The survey took in 1000 senior IT and business managers from 15 different industries, including financial services, public sector, consumer products, retail and healthcare, in the UK, France, Germany, and Australia.

Researchers found that encryption was the technology with the largest increase in earmarked budget.

When asked why companies were looking to invest in this area, mitigation of data breaches was cited by 40% of those questioned (up from 30% last year), and complying with privacy or data security regulations and requirements, at 39% (up from 35% last year).

In the UK, Symantec says that the twin drivers of encryption technology adoption were mitigation of data breaches – cited by 40% of those questioned – and complying with privacy or data security regulations and requirements, at 39%. These figures increased from 30% and 35% in 2009, respectively.

Commenting on the figures, Jamie Cowper, Symantec's principal product marketing manager for encryption and DLP, told Infosecurity that the research shows the security landscape is changing, with hackers getting more clever with their attacks, and IT managers having to increase their security defences.

Although the Information Commissioner's Office has increased its fines, as witnessed by recent penalties against two organisations, the cost of a breach isn't really about the fine, he noted.

"It's about the publicity, as well as the cost of mopping up after the event", he said, adding that, whilst the fines from the ICO may seem lower than expected, it should be remembered that organisations can also be fined by other bodies as well, such as the Financial Services Association.

Cowper observed that mobile devices are being adopted by businesses on a much wider scale than before, and trying to manage this increased proliferation of devices has become something of a challenge for IT professionals.

Over at the Ponemon Institute, meanwhile, Dr. Larry Ponemon, the research firm's chairman, said that a string of high-profile cases involving the loss, theft and misuse of data by government agencies and businesses in the UK has driven the government to make improving cybersecurity – and particularly protection of personal information and national cyber infrastructure and sensitive data – a national priority.

Delving into the research reveals that the vast majority of UK organisations surveyed continue to adopt encryption: In this year's study, 53% had fully executed or just launched data encryption technology, whilst 47% were in the process of implementing data encryption programmes.

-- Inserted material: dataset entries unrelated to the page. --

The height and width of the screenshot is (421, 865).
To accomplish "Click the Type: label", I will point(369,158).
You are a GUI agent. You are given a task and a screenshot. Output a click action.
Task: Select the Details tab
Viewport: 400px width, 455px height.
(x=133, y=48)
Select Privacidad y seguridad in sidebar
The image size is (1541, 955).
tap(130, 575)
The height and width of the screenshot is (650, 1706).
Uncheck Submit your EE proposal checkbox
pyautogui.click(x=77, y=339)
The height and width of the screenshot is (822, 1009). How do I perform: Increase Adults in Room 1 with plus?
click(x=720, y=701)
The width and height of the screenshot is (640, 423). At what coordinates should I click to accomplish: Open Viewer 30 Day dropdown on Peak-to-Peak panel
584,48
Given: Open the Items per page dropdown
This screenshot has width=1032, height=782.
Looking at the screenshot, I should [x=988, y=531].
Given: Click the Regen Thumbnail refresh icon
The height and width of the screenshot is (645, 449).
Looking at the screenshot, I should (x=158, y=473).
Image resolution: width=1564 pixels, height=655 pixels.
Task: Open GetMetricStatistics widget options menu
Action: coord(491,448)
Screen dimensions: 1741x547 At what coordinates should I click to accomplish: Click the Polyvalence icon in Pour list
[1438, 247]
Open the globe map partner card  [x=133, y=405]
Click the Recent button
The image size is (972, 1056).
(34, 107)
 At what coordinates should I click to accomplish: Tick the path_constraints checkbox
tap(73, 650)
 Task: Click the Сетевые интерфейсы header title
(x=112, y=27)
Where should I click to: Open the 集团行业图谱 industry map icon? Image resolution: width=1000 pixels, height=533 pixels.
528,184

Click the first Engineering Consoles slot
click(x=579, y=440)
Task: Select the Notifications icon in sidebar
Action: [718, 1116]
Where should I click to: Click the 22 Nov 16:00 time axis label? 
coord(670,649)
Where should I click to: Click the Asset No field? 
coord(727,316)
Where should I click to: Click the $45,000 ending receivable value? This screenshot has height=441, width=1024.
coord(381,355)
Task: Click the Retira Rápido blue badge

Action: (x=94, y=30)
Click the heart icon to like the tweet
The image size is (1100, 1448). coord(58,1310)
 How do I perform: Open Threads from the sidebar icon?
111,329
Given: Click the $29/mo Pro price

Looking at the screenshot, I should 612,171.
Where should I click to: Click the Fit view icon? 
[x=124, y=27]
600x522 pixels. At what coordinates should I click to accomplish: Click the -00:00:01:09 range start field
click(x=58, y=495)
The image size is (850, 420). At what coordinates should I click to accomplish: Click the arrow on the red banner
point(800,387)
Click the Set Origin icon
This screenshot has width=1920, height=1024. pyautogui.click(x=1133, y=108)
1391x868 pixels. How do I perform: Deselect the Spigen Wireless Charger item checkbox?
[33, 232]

Data protection, meanwhile, is increasingly viewed as a mission critical element of an organisation's risk management efforts. An overwhelming number of UK respondents – 69% – stated that data protection was either a "very important" or "important" part of their risk management efforts. Ninteen percent, meanwhile, said it was "unimportant" and 12% were unsure.

According to Cowper, as companies increasingly rely on outsourcers, cloud-based technologies and mobile solutions, a major side effect is that more data is exposed to loss or theft.

"Encryption technologies enable organisations to take a more pro-active approach to data protection and avoid the heavy fines, brand damage, and operational disruption a data breach can cause", he said.